At the same time, Poland has actually handled the first months of the pandemic pretty well: the instant imposition of the quarantine, the encouragement to wear masks, the fact that Poland took shut its borders relatively quickly. Other countries were doing worse.
How should the opposition in Poland use these next three years?
There are two things that the opposition ought to do. First, not to fight among themselves.The critical thing to do is to offer an alternative to voters. The more the opposition criticises each other, the less credible that alternative would be.
Second, they should demonstrate the consequences of government actions for citizens. It’s not enough to just criticise the government for being anti-democratic and assuming this matters to the family that’s weighing the child subsidy against voting for the opposition. Most voters care about how their own lives change. That kind of accountability and responsiveness has been missing in Polish politics for a long time.
The ruling coalition is not a monolith, and politicians like justice minister Zbigniew Ziobro will try to get as much power as possible. Are those internal battles a real threat for PiS?
So far PiS has managed keeping its fractions and coalition members together. It is also not clear to me who the replacement for Kaczynski would be. I don’t see a split within PiS anytime soon, also because they know that their only future politically is to stick with power.
One of the most effective tools for maintaining power is media propaganda. Populist politicians, not only in Poland, became immune to any scandals revealed by independent journalists. By using organised disinformation campaigns and propaganda, politicians effectively discourage the audience from demanding the truth.
I think one lesson can be drawn from the pandemic in the United States and what’s been happening to Donald Trump. Trump has always been spreading lies, disinformation, and propaganda. But when the real crisis hit, that strategy proved incredibly shortsighted because no one believed him. Even Republicans don’t trust him with a proper pandemic response. They all trust Dr. Anthony Fauci, the CDC Director, not Trump.
For the opposition, this may sound terribly quixotic, but there is something to be said about simply sticking to the truth and trying to persuade people rather than slinging mud.
At the same time, many people in the US followed Trump, who didn’t want to wear a mask for months and denied the seriousness of the pandemic.
The propaganda works because it often contains a kernel of truth and it plays on people’s emotions. But if you tell people they shouldn’t wear a mask because it’s an affront to their liberty and their masculinity, that’s very different from asking someone to wear a mask because that way you can be the protector of your family.
The facts and the truth have to be there, but there has to be an attempt to persuade and touch people’s emotions. Liberals are very bad at it. They think that facts are persuasion. They are not.
Anna Grzymala-Busse is a professor of international studies at Stanford University, director of the university’s Europe Center, and a senior fellow at the Freeman Spogli Institute. Her research focuses on populisms, political parties, state development and transformation, religion and politics, and post-communist politics. She is an author of the books Redeeming the Communist Past, Rebuilding Leviathan, and Nations Under God.
Anna Gielewska is a John S. Knight Fellow at Stanford University and a political and investigative journalist, focused on countering disinformation and propaganda. She is vice chair of the board of the Reporters Foundation in Poland.

### Data excerpts
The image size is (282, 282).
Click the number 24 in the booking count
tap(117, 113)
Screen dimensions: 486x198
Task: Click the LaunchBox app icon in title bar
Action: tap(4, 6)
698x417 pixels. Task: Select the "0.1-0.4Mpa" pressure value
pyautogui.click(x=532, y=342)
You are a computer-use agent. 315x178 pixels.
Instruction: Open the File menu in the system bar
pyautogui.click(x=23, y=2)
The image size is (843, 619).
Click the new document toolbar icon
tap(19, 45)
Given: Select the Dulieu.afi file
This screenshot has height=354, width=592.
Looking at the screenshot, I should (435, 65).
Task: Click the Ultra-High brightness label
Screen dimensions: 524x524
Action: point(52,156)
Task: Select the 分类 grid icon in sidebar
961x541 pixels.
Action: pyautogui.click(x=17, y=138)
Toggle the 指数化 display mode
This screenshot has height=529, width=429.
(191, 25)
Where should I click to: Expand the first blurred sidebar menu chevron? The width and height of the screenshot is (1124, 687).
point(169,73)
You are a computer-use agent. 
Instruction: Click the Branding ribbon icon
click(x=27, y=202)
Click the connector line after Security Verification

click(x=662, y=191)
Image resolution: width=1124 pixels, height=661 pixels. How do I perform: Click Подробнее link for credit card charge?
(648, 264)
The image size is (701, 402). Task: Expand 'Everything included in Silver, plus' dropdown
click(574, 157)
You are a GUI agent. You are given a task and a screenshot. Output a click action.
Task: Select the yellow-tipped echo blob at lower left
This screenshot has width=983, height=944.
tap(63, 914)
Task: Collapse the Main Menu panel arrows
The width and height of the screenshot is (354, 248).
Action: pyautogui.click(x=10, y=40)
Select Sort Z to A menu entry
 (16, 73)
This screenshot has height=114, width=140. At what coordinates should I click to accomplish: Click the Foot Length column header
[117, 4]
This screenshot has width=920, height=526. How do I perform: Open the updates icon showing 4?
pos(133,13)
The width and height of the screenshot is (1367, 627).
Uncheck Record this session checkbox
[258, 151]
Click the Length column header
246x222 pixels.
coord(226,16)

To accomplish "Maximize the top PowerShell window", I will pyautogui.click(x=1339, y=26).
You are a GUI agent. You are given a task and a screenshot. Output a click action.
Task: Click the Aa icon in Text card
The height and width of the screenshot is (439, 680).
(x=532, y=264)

### TASKS TO COMPLETE
1. From the interview on Polish politics, reproduce the passage starting with "One of the most" and going on through "Director, not Trump.".
2. According to the interview on Polish politics, why should the opposition avoid fighting among themselves? Answer in one to three sentences.

### RESPONSES BY ITEM NUMBER
1.
One of the most effective tools for maintaining power is media propaganda. Populist politicians, not only in Poland, became immune to any scandals revealed by independent journalists. By using organised disinformation campaigns and propaganda, politicians effectively discourage the audience from demanding the truth.
I think one lesson can be drawn from the pandemic in the United States and what’s been happening to Donald Trump. Trump has always been spreading lies, disinformation, and propaganda. But when the real crisis hit, that strategy proved incredibly shortsighted because no one believed him. Even Republicans don’t trust him with a proper pandemic response. They all trust Dr. Anthony Fauci, the CDC Director, not Trump.

2. The most important task for the opposition is to offer voters an alternative. The more its members criticize each other, the less credible that alternative becomes.